Warung kopi adalah tempat tradisional yang menyuguhkan ciri sebuah ruang pertemuan yang inklusif. Orang yang datang cukup beragam dari berbagai profesi, etnis, dan generasi yang berbeda. Saat ini sudah lumrah warung kopi menyiapkan ruang kerja bagi berbagai profesi seperti desainer, arsitek maupun pegiat seni. Masyarakat dengan keragamannya ini memiliki keinginan untuk berkumpul di satu tempat dan diikat oleh satu kebiasaan ngopi atau dalam bahasa lokal Pontianak, ngupi. Percaya atau tidak istilah co-working space atau collaborative space sudah mendarah daging dengan sendirinya tanpa menjadi embel-embel di depan namanya. Tidak sedikit tempat kongkow brand nasional yang interiornya lebih fancy dengan konsep co-, play dan segala macamnya pada akhirnya menghilang. Sementara itu ‘brand’ lokal dan tradisi warung ngopi yang dimulai sejak abad 19 tetap menjadi pilihan unik yang bisa diperkenalkan ke orang dari luar daerah.
|
Pak Apep (tas kuning) duduk ngopi bersama kolega. |
Ada pendapat yang mengatakan bahwa semakin dekat dengan inti pasar, jajanan yang dijual memiliki cita rasa yang makin khas. Jajanan pasar seperti kue-kue tradisional, dan makanan pagi seperti cane, sate, bubur yang dibeli di pasar memiliki rasa yang otentik ketimbang dibeli di mall atau pusat belanja modern. Begitu pula kopi yang dibeli di warung kopi sekitar pasar, rasa otentik itu yang akan membuat orang tetap kembali. Bahkan tidak untuk rasanya saja yang otentik tapi juga suasana yang disajikan. Berada di tengah suasana yang penuh dengan orang dan meja-meja, seseorang dapat merasakan dia bagian dari masyarakat yang lebih luas.

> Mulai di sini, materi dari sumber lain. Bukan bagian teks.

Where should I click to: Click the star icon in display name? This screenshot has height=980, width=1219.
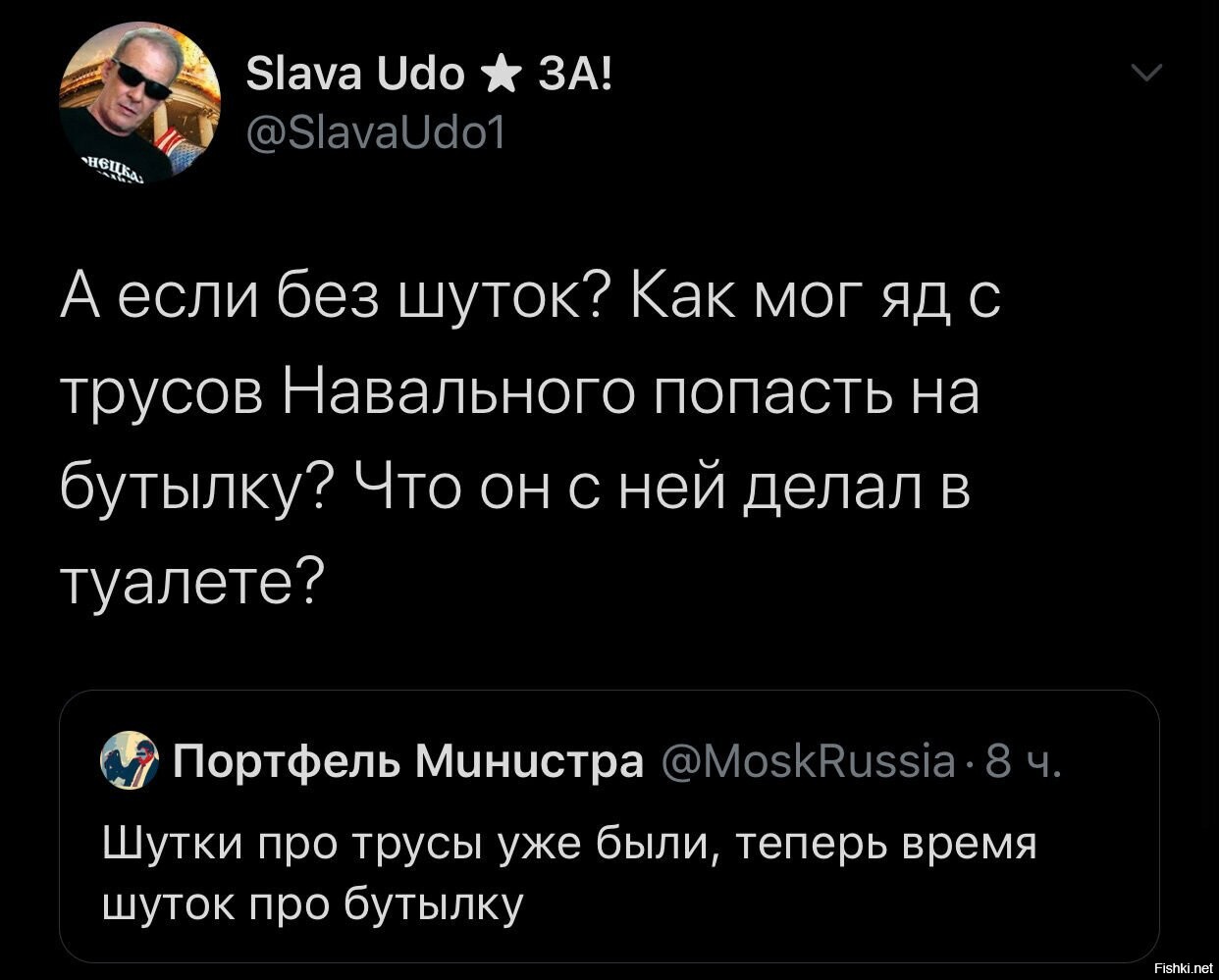[x=502, y=75]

Seiring perkembangan jaman dan pengaruh gaya hidup dari luar banyak warung kopi dan coffeshop yang bermunculan dengan teknik pembuatan yang modern dan alat-alat yang mahal. Namun demikian warung-warung kopi tradisional dengan peralatan yang sederhana lantas tidak menjadi kuno, malah justru menjadikannya semakin antik. Semakin dirindukan oleh orang-orang lokal yang sudah lama pergi dan dicari oleh orang-orang yang datang dari luar. Selain itu, di tengah perkembangan internet yang melekat sebagai cara hidup masyarakat modern, masih ada beberapa warung kopi yang tetap mempertahankan ke-otentikannya dengan tidak menyediakan fasilitas WiFi kepada pelanggannya. Kebersahajaan Warkop seperti ini justru mempertahankan esensi dari aktifitas ngopi itu sendiri, yakni interaksi sosial yang kondusif di antara pengunjung.
|
Koridor booth yang mengarah ke pintu masuk booth tribute untuk Eko prawoto dan Josef Prijotomo |
Ke depan mungkinkah ruang publik dalam wujud representasi warung kopi akan terus bertahan? Beradaptasi dan mengisi setiap sudut kota dengan masyarakat yang terus berkembang. Bukankah hilangnya ruang publik sama artinya dengan hilangnya identitas sekaligus memori kolektif yang melintas jaman. Jika ruang publik yang berhasil adalah ruang yang membuat warganya memiliki keterikatan emosi, budaya dan sejarah yang mengakar, maka warung kopi akan selalu hadir menjadi tempat pertemuan inklusif yang mengikat warga kota dalam satu cita rasa aroma kopi.